Elle serait une garantie contre l'arbitraire et la tyrannie. Pour la
justifier, on évoque évidemment Montesquieu comme auteur d'une théorie
de l'équilibre et de la séparation rigoureuse des pouvoirs que sont le
législatif, l'exécutif et le judiciaire.
- La mise au point de Charles Eisenmann (1).
Charles Eisenmann a montré d'une part que cette théorie n'existait pas
chez Montesquieu : L'exécutif empiète sur le législatif puisqu'une le
roi dispose d'un droit de véto. Le législatif peut, exercer un droit de
regard sur l'exécutif puisqu'il contrôle l'application des lois. Le
législatif empiète sérieusement sur le judiciaire dans un certain nombre
de circonstances. Charles Eisenmann a précisé d'autre part qu'il
s'agissait plutôt chez Montesquieu d'une combinaison de pouvoirs, un
partage des pouvoirs. Chez Montesquieu il y a trois puissances mais deux
pouvoirs, le législatif et l'exécutif, le judiciaire n'étant pas à
proprement parler un pouvoir. Enfin Montesquieu parle en terme de
rapport de force, en terme de politique et non en terme juridique. Ce
qu'il veut c'est un gouvernement modéré.
- Au profit de qui s'exerce ce partage des pouvoirs?
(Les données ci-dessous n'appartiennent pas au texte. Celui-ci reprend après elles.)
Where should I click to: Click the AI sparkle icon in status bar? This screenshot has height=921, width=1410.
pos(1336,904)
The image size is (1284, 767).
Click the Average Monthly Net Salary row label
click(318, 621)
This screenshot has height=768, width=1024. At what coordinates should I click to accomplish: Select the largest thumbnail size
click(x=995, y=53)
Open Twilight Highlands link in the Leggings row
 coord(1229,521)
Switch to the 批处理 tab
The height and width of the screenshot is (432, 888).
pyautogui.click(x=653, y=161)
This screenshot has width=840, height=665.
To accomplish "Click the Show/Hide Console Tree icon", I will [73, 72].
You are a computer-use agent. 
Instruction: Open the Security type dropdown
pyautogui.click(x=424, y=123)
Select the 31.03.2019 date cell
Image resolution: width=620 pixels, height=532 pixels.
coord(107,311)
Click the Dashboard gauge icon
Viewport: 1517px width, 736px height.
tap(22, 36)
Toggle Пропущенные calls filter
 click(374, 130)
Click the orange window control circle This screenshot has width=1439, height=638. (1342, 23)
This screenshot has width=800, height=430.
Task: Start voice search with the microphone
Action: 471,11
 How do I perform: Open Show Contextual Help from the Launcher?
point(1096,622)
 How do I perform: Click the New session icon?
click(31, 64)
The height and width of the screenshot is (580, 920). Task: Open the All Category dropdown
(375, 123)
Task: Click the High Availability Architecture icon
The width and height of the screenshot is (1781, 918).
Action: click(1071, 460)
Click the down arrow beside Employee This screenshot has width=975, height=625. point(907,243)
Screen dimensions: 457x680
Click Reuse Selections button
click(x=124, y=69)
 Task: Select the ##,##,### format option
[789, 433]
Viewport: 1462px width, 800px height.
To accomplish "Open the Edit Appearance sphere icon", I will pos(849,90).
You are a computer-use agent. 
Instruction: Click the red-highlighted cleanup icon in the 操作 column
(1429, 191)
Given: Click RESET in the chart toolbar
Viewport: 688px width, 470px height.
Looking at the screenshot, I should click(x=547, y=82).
Le partage des pouvoirs s'opère-t-il en faveur du roi ou du peuple? La
question que se pose Althusser (2) en 1959 reste d'actualité : il suffit
de remplacer Président par Roi ou Exécutif au sens large par Roi. Pour
Montesquieu, "si la puissance législative prend part à l'exécution, la
puissance exécutrice sera... perdue" (XI 6) Mais l'inverse n'est pas
vrai : le Prince a les deux pouvoirs mais la modération n'est pas menacé
car la tyrannie ne peut selon lui venir que du peuple. Montesquieu
défend la monarchie et la noblesse mais pas le tiers-état. Il dirait
probablement aujourd'hui vive la démocratie représentative
présidentielle (ou une de ses variantes notamment celle qui accepte deux
chambres dont un Sénat) ; une formule démocratique qui verrouille la
distribution du pouvoir au profit de couches sociales largement
positionnées au-dessus du peuple, le peuple étant ceux qui sont dirigés,
qui ne décident pas ni politiquement ni économiquement!
- "Educ pop" : Que faire de la théorie de la séparation des pouvoirs?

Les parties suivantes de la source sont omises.